Adventure World

Lv. 64 - Mall



Lv. 64 - Mall

0Ini adalah hari berikutnya setelah aku bergabung dengan Lily.     
0

"Perkenalkan semua, dia adalah Zen. Dan dia yang akan menjadi Alchemist kita dalam perjalanan kali ini."     

"Hai, kalian bisa memanggilku Zen," ucapku dengan nada sehalus mungkin.     

Yah, sekarang aku sedang berkumpul dengan seluruh anggota The Dreamer. Ternyata mereka hanya berisikan beberapa orang saja. Jika ditotal semua, termasuk Wendy dan Lily. Maka ada total 6 orang.     

Dan tentunya aku sudah mengetahui nama mereka semua, Lily yang memberitahuku. Dia gadis yang benar-benar terbuka. Banyak hal yang kami obrolkan.     

"Hah? lihatlah, bukankah dia terlihat seperti penipu?"     

Bocah dengan penampilan yang mungkin seumuran dengan Lily ini bernama Luis. Dari senjata tombak yang ia bawa, aku bisa tahu kalau ia seorang dengan Class Spearman. Dari kesan pertamaku, dia hanyalah bocah energik yang masih naif dan memiliki harga diri yang tinggi.     

"Tenanglah Luis, dia terlihat normal-normal saja kok. Kuakui wajahnua cukup tampan,"     

Lalu ada pria dengan gaya bicara yang feminim, namanya Pietro. Berkebalikan dengan gaya bicaranya, tubuhnya benar-benar seperti pegulat, tingginya sekitar dua meter, jadi ia lebih tinggindariku sekitar kurang lebuh 15 cm.     

Ia player yang menggunakan full armor dan senjata yang ia pakai adalah Battle Gauntlet. Dia pria yang baik menurutku, hanya saja aku benci cara dia mengedipkan mata ke arahku ketika menyelesaikan sebuah kalimat.     

"Lily, apa kau yakin dengannya? Kita akan pergi ke tempat yang berbahaya, setidaknya dia harus bisa melindungi diri sendiri walaupun seorang Alchemist."     

Lalu pria yang terlihat arogan itu bernama Zerk. Ia memiliki oenampilan dengan bodi slim dan tubuh yang tingginya setara dengan diriku. Zerk adalah player dengan Class Archer dan menggunakan longbow.     

Dia mungkin terlihat seperti orang yang sombong, tapi aku masuh perlu memperhitungkannya. Tergantung bagaimana hasilnya, mungkin aku akan memanggilnya 'Jerk'.     

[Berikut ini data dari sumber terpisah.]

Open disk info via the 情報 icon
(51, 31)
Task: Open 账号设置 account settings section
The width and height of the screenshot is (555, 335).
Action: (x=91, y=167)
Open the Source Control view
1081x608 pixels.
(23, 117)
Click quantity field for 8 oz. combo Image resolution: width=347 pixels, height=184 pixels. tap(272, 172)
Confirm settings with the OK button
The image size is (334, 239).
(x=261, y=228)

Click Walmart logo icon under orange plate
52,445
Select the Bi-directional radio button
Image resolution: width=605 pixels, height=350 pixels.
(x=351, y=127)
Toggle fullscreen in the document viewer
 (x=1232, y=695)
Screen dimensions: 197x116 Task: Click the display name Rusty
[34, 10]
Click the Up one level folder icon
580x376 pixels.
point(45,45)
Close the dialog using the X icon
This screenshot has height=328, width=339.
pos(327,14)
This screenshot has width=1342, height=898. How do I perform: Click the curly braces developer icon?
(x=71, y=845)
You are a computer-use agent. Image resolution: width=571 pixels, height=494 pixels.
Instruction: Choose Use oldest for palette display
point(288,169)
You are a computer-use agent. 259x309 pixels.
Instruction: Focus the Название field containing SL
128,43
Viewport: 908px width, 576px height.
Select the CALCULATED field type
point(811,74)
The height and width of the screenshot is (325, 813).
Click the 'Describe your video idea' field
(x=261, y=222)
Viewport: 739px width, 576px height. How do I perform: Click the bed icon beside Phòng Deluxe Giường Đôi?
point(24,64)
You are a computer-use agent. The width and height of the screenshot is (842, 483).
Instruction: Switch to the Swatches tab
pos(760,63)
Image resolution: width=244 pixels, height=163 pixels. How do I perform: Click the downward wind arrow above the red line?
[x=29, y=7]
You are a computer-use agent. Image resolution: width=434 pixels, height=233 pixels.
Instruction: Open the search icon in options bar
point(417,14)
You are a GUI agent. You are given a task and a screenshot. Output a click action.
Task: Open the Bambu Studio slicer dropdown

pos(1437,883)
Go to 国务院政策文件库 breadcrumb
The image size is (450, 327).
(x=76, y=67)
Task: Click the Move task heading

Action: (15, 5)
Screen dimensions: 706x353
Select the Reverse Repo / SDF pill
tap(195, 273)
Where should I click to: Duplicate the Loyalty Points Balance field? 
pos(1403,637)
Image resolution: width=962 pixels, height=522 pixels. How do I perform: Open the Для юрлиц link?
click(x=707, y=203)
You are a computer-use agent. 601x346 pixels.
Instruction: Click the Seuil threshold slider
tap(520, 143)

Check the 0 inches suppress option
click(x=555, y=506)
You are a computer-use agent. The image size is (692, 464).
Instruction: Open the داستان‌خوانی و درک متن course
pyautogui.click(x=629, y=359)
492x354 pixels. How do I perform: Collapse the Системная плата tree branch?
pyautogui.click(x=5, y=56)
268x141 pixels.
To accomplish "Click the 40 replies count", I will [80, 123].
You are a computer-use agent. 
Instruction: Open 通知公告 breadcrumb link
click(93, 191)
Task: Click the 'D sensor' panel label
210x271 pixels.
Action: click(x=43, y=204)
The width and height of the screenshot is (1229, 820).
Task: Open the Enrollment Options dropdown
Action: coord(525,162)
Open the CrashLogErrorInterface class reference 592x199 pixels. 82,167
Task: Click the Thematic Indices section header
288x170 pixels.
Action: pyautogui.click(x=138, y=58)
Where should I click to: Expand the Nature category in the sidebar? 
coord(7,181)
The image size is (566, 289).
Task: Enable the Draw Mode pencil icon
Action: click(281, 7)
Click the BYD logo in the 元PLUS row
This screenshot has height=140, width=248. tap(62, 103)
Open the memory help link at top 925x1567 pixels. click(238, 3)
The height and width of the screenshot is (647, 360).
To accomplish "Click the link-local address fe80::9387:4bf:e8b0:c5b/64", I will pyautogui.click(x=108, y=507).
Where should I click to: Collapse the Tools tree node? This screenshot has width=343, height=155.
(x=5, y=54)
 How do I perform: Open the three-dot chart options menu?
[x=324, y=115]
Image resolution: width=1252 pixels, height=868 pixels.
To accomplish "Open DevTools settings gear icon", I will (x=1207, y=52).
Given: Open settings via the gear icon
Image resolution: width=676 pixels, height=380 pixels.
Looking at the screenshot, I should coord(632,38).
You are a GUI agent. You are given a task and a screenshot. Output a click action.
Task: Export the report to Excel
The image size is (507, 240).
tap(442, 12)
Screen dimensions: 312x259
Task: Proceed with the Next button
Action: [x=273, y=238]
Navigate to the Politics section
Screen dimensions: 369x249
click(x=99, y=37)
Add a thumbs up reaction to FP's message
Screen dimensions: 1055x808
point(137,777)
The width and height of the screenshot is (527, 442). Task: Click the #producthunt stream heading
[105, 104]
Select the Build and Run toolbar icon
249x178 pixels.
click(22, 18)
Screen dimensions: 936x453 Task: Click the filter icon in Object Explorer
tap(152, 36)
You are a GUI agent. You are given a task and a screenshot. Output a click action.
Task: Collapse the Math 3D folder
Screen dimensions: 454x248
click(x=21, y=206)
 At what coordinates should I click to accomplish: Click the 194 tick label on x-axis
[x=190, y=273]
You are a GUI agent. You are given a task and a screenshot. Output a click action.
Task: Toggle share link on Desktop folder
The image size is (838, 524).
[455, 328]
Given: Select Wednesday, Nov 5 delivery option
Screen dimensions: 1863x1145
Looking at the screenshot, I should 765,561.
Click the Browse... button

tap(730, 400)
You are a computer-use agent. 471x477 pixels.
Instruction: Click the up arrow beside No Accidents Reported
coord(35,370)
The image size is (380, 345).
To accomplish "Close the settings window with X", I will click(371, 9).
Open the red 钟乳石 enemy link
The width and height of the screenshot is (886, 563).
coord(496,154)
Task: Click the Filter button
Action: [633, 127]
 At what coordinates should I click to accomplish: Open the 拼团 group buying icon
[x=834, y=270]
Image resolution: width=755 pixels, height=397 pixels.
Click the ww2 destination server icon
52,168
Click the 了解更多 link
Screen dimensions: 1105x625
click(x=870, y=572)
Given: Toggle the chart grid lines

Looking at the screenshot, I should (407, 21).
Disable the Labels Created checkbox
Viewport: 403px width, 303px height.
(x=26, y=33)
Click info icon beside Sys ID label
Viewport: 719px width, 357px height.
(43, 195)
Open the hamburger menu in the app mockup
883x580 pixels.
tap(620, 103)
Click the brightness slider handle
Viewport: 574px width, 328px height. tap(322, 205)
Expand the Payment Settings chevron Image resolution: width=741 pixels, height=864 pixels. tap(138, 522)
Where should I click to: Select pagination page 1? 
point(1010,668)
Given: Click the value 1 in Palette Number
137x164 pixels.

"Kau tidak perlu khawatir, sub class ku adalah swordsman," ucapku sambil menunjukkan pedang yang tersarung di pinggangku.     

"Huh, jika kau memang seorang swordsman. Tunjukkan kemampuanmu padaku."     

Luis mengacungkan tombaknya ke arahku, tentu aku menahan diri. Jika tidak kepalanya mungkin sudah terpisah dari badannya.     

"Kalian hentikan!" bentak Lily. "Ayolah, Zen sudah bersedia bergabung dengan kita. Bahkan dia melakukannya dengan sukarela, setidaknya hargai dia."     

"Ohh, gadis kecil ini juga bisa tegas," batinku.     

"Lily tenanglah."     

"Bella?"     

Yang berbicara di belakang Lily adalah Bella, di kelompok ini dia dan Wendy lah yang terlihat paling normal di mataku. Ia nemiliki figur kakak perempuan yang sangat kuat seperti Wendy.     

Penampilannya kurasa cukup menarik, ia adalah Priest atau Healer. Jadi wajar kalau equipmentnnya serba putih, tapi jika sampai rambut dan manik matanya berwarna abu-abu seperti ini ... dia terlihat seperti makhluk yang kekurangan pigmen warna.     

"Sudahlah Lily, kau tidak perlu khwatir. Jika dia memang ingin sekali bertarung denganku. Maka aku akan meladenimu."     

"Hah, itu bagus."     

Lalu setelah beberapa proses kami mulai bertarung. Kali ini kamu menggunakan mode sparing, jadi tidak akan ada yang mati dan tidak ada skill.     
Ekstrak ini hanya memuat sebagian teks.